There are relatively few tax provisions in the infrastructure legislation. More extensive changes are likely coming in a Budget Reconciliation bill that remains under consideration by Congress. Those would include extensions of recent changes to the child tax credit and earned income tax credit, an increase in the deduction for state and local taxes to $80,000, a corporate minimum tax for large corporations, and limits on the interest expense deduction.
Employee Retention Credit
The infrastructure act retroactively terminates the employee retention credit (ERC) by allowing the credit only for wages paid before October 1, 2021, except for wages paid by an eligible recovery startup business. A recovery startup business is one formed after February 2020.
The ERC was created by the CARES Act, and amended by the Consolidated Appropriations Act. The American Rescue Plan Act, enacted March 11, 2021 expanded the ERC credit to wages paid during the third and fourth quarters of 2021. However, the Infrastructure Act repealed the credit for wages paid in the fourth quarter of 2021. The IRS issued guidance on claiming the credit in the third and fourth quarters of 2021 (Notice 2021-49 (https://www.irs.gov/pub/irs-drop/n-21-49.pdf)), but noted in that guidance that it is watching this legislative development.
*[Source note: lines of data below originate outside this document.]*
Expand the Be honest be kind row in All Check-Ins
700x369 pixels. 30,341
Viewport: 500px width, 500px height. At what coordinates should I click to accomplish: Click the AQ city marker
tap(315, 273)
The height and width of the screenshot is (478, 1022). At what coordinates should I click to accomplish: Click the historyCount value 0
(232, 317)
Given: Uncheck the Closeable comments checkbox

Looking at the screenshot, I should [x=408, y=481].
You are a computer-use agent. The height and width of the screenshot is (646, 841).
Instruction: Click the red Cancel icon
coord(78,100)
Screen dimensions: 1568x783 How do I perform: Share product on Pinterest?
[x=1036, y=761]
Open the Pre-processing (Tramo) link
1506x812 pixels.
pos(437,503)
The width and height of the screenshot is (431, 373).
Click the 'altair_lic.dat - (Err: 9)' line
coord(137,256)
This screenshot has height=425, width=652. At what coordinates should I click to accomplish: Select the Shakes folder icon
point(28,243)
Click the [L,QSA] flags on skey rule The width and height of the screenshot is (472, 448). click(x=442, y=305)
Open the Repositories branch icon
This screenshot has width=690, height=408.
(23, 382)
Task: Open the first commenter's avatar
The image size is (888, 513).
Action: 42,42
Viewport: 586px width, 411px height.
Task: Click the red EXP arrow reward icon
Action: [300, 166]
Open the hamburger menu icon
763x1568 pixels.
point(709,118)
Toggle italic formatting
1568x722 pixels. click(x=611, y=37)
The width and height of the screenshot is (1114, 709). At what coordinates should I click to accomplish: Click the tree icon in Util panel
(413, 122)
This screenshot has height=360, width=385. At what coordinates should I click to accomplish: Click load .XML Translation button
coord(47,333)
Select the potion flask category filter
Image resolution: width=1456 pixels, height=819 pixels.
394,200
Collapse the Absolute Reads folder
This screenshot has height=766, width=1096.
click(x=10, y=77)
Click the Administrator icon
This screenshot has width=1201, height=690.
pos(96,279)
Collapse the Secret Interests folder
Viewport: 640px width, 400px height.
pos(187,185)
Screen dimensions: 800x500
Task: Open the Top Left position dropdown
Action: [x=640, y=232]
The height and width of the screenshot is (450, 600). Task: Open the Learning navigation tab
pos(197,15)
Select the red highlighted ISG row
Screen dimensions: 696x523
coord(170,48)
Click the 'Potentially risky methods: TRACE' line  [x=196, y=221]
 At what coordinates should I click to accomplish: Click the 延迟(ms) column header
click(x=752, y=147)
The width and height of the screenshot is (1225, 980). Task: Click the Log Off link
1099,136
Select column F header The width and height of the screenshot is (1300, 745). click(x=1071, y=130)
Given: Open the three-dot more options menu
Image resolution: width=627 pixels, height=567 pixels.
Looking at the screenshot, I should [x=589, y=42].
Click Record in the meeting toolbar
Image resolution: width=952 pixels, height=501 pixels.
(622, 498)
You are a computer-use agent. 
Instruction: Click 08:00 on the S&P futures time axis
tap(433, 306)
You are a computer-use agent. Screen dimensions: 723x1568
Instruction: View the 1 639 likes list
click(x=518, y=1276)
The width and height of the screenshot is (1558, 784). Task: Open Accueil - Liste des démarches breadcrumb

While retroactive legislation seems unfair and creates problems for those relying on the law as it existed before it was repealed retroactively, this is not the first time we have seen retroactive tax legislation, nor will it be the last.
Crypto Asset Reporting
Cryptocurrency exchanges must now report information to both the IRS and to their customers. The Infrastructure legislation passed on November 5, 2021 imposes new crypto asset information reporting requirements on brokers. The IRS definition of “broker” is now expanded to include anyone who transfers digital assets on behalf of another person for a fee. A digital asset is defined as “any digital representation of value recorded on a cryptographically secured distributed ledger or any similar technology.”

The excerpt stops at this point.